Last Updated: 1 December 2014


IN THE HIGH COURT OF NEW ZEALAND AUCKLAND REGISTRY



CIV-2014-488-000057 [2014] NZHC 2553

UNDER
the Family Protection Act 1955 (s 4), the
Property Law Act 2007 (s 64), and the
Trustee Act 1956 (s 83B)
IN THE MATTER
of the estate of EARL ARTHUR RAYMOND LISTER
BETWEEN
DEBRA ANNE GRETA LISTER Applicant
AND
PEGG AYTON GORDON TRUSTEE LIMITED, ROBYN ETHEL FRONTIN MATHEWS, LANCE IAN LISTER, LINDA LOUISE LISTER / EDDIE and THE WILSON HOME TRUST Respondents


Hearing:
8 October 2014
Counsel:
Applicant in person
CP Hallowes for Respondents
Judgment:
20 October 2014




JUDGMENT OF ASHER J

This judgment was delivered by me on Monday, 20 October 2014 at 11 am pursuant to r 11.5 of the High Court Rules.

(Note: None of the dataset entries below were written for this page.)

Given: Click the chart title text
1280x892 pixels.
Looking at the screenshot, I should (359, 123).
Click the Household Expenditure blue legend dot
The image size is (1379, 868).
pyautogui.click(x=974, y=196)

Registrar/Deputy Registrar




Solicitors:

Schnauer & Co, Auckland.

Copy to: Applicant.



LISTER v PEGG AYTON GORDON TRUSTEE LTD & ORS [2014] NZHC 2553 [20 October 2014]

Introduction

[1] The applicant Debra Ann Greta Lister is the daughter of Earl Arthur Raymond Lister and the niece of Mr Lister’s sister, Iris Lorna Lyons. Mrs Lyons died on 2 March 1995. Her will dated 10 December 1993 left a life interest in her only significant asset, her home at 1/84 Trafalgar Street, Royal Oak, Auckland (the property) to her brother Mr Lister. The will provided that upon Mr Lister’s death the property be sold and the sale proceeds be given to the Wilson Home for Crippled Children Trust (the Wilson Home Trust).

[2] On 13 October 2011 Mr Lister died. Ms Lister has raised a number of claims. One of them is the claim that the property is part of her father’s estate and that the Wilson Home Trust has no interest in that property.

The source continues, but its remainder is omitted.